Emily and Einstein: A novel of second chances, by Linda Lee (St. Martin’s Press, 2011, 356 pages, $24.99)
In a Flash
Linda Lee’s astonishing creative ability results in a simple yet convoluted story of a 30-something Emily and a scruffy dog Einstein: I would love to read one of Lee’s (future?) mysteries if they too have a dog as a major character.
I first saw Emily and Einstein at my public library and may have even checked it out but never got around to reading it, so when I spied it at Dogwise (www.dogwise.com), I purchased it in a flash.
Titles and Covers
What a fun title! I quickly figured out that Einstein was the dog, and, being a fan of the real Einstein, I was intrigued, even if the dog on the cover was neither a Lab nor a Golden.
Book covers are fascinating and fun. Emily and Einstein has three different book covers, each one intriguing, each featuring Einstein.
Life and Love and The Dakota and. . . .
Emily and Einstein is all about life and love and a dog who saves a woman whose husband recently died. A bit of a tear-jerker, at least at the end, Emily and Einstein is about many things, but not too many – the New York City marathon, art galleries, a famous Women’s Lib mother, an apartment in the also famous Dakota apartment building in New York City where John Lennon lived, a sister (book editor) who is organized and everyone’s friend, and a sister who is the opposite (who gallivants around abroad working for non-profits until she runs out of money and has to return home for loans). Emily is a book about books with numerous ‘ends’ that all miraculously tie in in the end – I had to keep reading faster and faster to find out how it would end!
An intriguing book with different fonts for chapters ‘written’ by alternating characters. “Prefaces” to Emily’s chapters written come from a book titled, My Mother’s Daughter, an intriguing title on its own, and slightly familiar. I kept telling myself I just had to Google it (but never got around to it).
Unbelievable, but. . . .
Unfortunately, I don’t believe the author did her homework on running a marathon (this comes from a reviewer who HAS run a marathon). Emily’s being able to work as an editor almost when she pleases is a bit far-fetched and her lack of concern about being evicted from the Dakota is something to only strive for.
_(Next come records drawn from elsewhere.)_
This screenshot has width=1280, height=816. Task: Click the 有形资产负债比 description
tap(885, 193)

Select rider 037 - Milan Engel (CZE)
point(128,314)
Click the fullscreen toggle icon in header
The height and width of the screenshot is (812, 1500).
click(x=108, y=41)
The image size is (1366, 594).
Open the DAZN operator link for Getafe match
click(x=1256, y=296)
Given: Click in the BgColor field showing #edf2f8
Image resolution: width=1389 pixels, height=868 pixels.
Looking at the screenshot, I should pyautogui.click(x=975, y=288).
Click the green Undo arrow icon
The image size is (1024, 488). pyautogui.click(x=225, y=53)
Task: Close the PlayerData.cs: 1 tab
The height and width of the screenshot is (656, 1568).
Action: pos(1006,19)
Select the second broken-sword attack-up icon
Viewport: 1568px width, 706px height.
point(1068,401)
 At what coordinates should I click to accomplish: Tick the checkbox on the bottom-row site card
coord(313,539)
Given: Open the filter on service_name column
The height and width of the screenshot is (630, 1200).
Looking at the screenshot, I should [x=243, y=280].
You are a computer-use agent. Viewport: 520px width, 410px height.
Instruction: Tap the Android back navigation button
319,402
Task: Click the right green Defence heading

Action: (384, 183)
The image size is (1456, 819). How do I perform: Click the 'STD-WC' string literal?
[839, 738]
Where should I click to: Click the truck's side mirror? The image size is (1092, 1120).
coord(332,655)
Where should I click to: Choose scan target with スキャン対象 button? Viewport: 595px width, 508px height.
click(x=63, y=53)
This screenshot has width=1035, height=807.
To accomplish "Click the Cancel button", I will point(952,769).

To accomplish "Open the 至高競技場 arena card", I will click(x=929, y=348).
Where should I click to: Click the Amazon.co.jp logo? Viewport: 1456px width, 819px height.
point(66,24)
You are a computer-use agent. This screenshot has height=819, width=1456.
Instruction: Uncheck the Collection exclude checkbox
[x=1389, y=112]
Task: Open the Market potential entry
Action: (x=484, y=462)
The book tries to be a romance novel at times but the fact that it doesn’t succeed is to its credit. Lee writes mechanically well but, instead of showing us her characters, she tells us about them, making them cardboard characters rather than pulling us into the story. We remain outside.
However, the characters are all formulaically human, even Einstein – they all have flaws, so they are quasi-believable. But, despite the twists and turns, Emily and Einstein lacks the magic of a book to love. It was a long read. Perhaps Lee could pair up with a good writer next time.
(Disclaimer: This book was purchased for review. Many other sources, including Amazon, will give you a summary of the story.)